Leg numbness and weakness
Local anaesthetics have the potential to cause numbness and weakness in the legs. In this event, your legs will feel heavy, you will have decreased control over them, and you will not be able to get out of bed by yourself. The extent to which this happens depends largely on the strength of local anaesthetic given, as well as the amount given. The anaesthetist will vary the dose depending on the situation. For example, if you are going to have a caesarean section, the block needs to be very strong, so you will be given a dose of local anaesthetic which may mean you cant feel or move your legs at all. If you are in early labour, however, we can give you a much weaker dose which means the contractions wont hurt any more, but you may still be able to feel the tightening. Your legs will be much less affected too. In this event, you may be able to walk. Some centres allow women to walk with epidural analgesia in progress.
Supine Hypotension
Lying flat on your back for any length of time during the last few weeks of pregnancy is harmful because it interferes with your circulation. This is caused by the weight of the baby compressing two large blood vessels (the aorta and vena cave) which lie in front of the spine and carry blood to and from the lower half of the body.

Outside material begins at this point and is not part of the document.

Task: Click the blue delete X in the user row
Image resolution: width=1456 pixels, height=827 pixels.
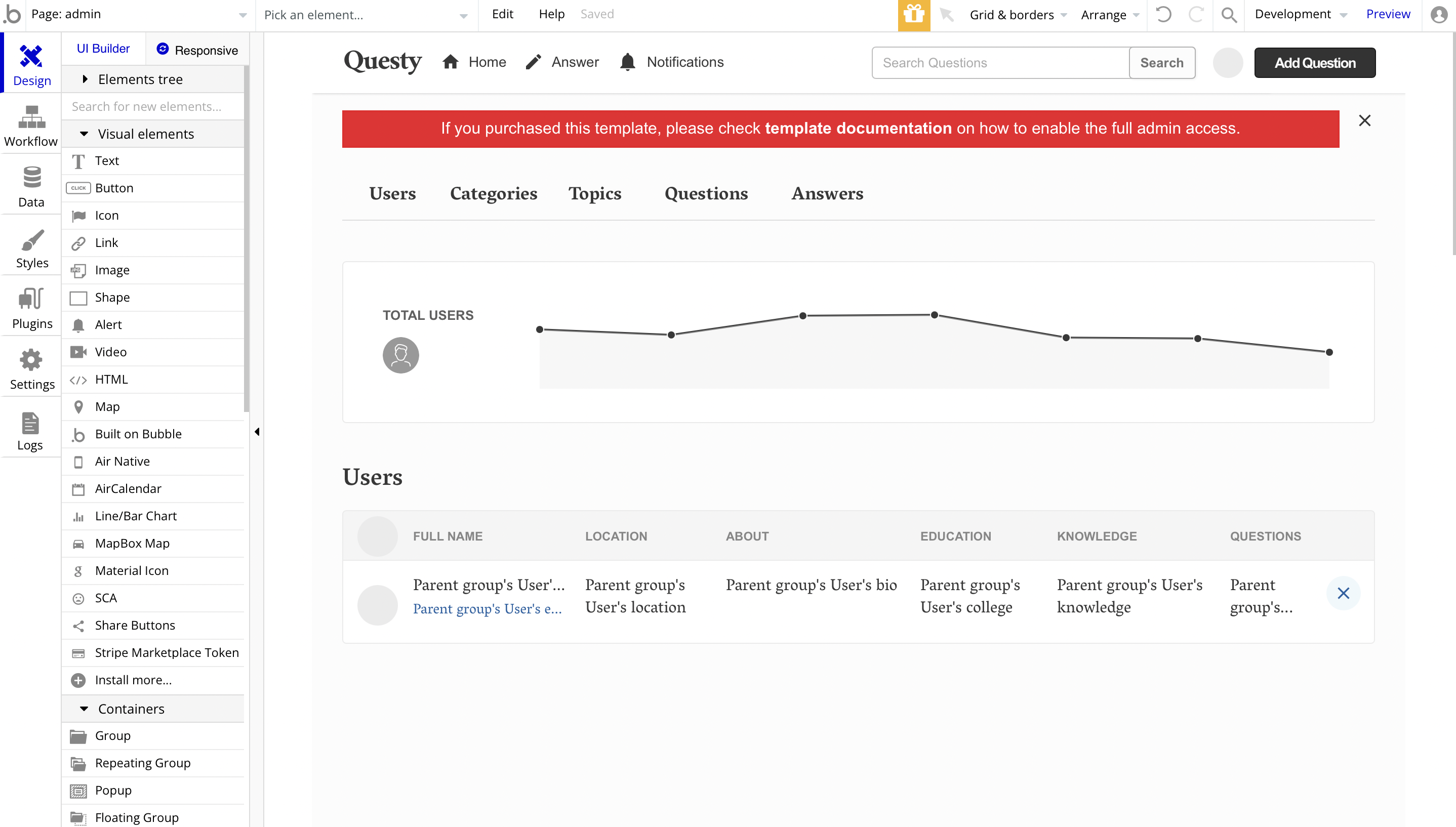Action: point(1343,593)
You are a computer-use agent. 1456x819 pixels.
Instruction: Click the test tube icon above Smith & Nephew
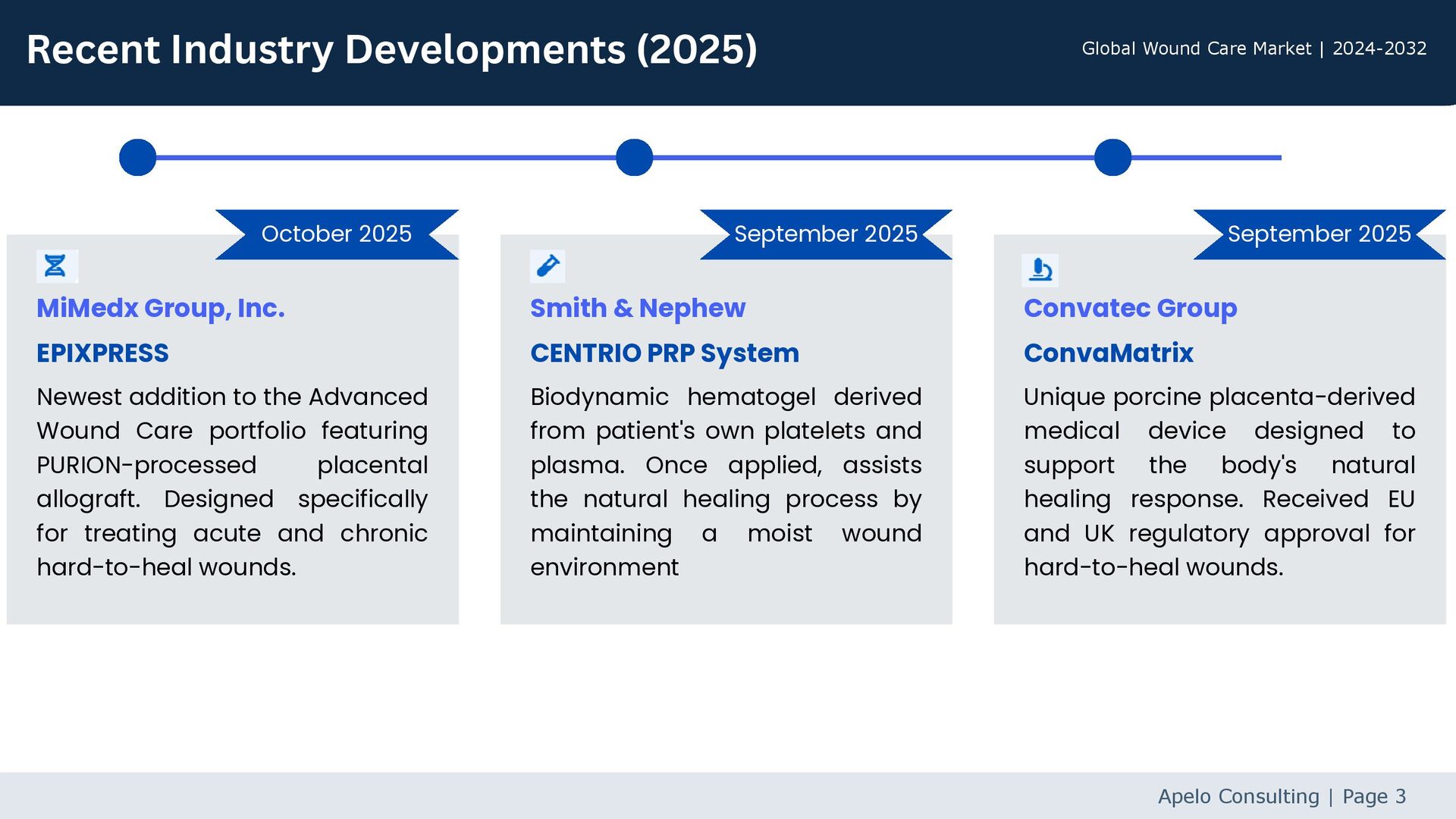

Compression of these vessels can severely restrict blood flow to the legs and to some of the internal abdominal organs - including the uterus. If this is prolonged for more than a few minutes it may interfere with the oxygen supply to your baby and lead to signs of stress (eg., slowing of the heart rate). Compression of the vena cave also interferes with the return of blood to the heart. Consequently the blood pressure falls and causes symptoms such as feeling faint, light-headed and nauseated. (Compression of these vessels in this way, incidentally, is peculiar to humans: no other mammal rests or sleeps lying on its back.)
For these reasons, you should avoid lying flat on your back during the last few weeks of pregnancy. It is much better to rest and sleep lying on your side. If you enjoy lying on your back hen place a pillow under one buttock so that you are well tilted to the side. This should be sufficient to take the weight of the baby off these important blood vessels. Many women in labour also find that their contractions are more painful when they lie on their backs. If you are asked to assume a reclining position on your back for the purpose of an internal examination the pain can sometimes feel overwhelming. Things are improved again by moving to a more upright position as soon as the internal is over. (So get someone to help you move once the examination is completed.)